It’s been almost eleven months since I’ve turned these thoughts into words. Some demons still haunt me, but I learned that – while I will always let my inner child play – it’s about time to tackle my future. 

When I was twenty-two, on a plane from New York City – the place of my first heartbeat, my first steps, and first words –  I was asked if I was a writer. My heart flickered with that feeling of ‚I’m right where I’m supposed to be, doing what I’m supposed to do, becoming whom I’m supposed to become.‘ The next time that happened was when I began to teach yoga. 
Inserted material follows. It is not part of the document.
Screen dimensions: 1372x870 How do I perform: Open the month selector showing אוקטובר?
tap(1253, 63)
So, here I am, writing something other than a journal entry, university paper, or birthday card for the first time in years. Why? I guess I got lost. Lost, believing that I could be anything. I could try everything because I am young, I am smart, and I have time. But now, stuck in a lockdown, in a city, that is not, nor feels like mine, after hours and days of staring at my computer, I daydream – twilight-dream – of all the things I still want to be. Want to do. The things I will not let become the ones that got away. Realizing for the first time: I don’t have the benefit of innocent youth anymore. Yes, I am young. But there are younger ones. Wilder ones. Smarter and sassier and more inexperienced but thereby more exciting ones. And as I am definitely, obviously, not the next one in line for the altar and multiple pregnancies to keep me busy, I guess it’s just time to get myself back busy in putting myself out there. Back making myself proud.
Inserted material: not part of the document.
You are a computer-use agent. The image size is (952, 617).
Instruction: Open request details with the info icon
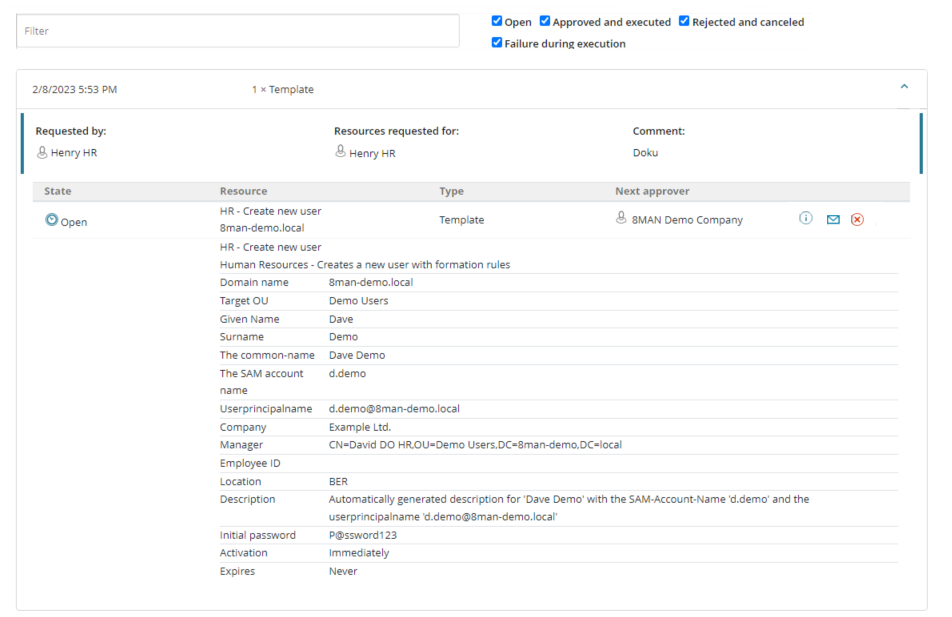point(805,219)
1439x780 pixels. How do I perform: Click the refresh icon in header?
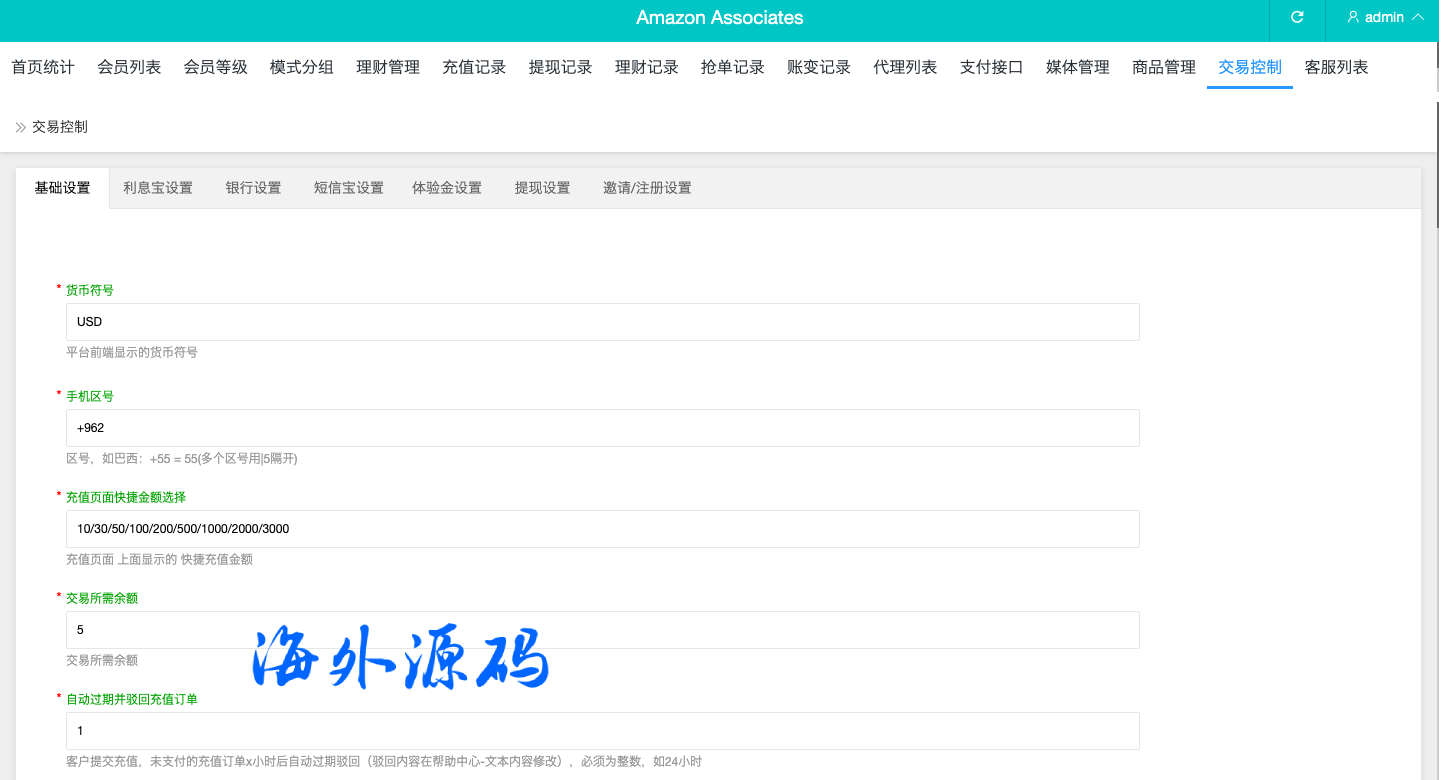coord(1297,18)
Eleven months later, I have tackled my dreams, moved back to the city that I crowned home, and – lockdown or not – I feel that spark again. That spark that inspires me to explore and learn and discover. I’m four sweet years wiser, stronger, smarter. Whatever the dream: it can grow. It will emancipate and become fluid. Yesterday I wanted the world, today I learn how to challenge it. 

Keep pushing. Keep dreaming. Keep growing.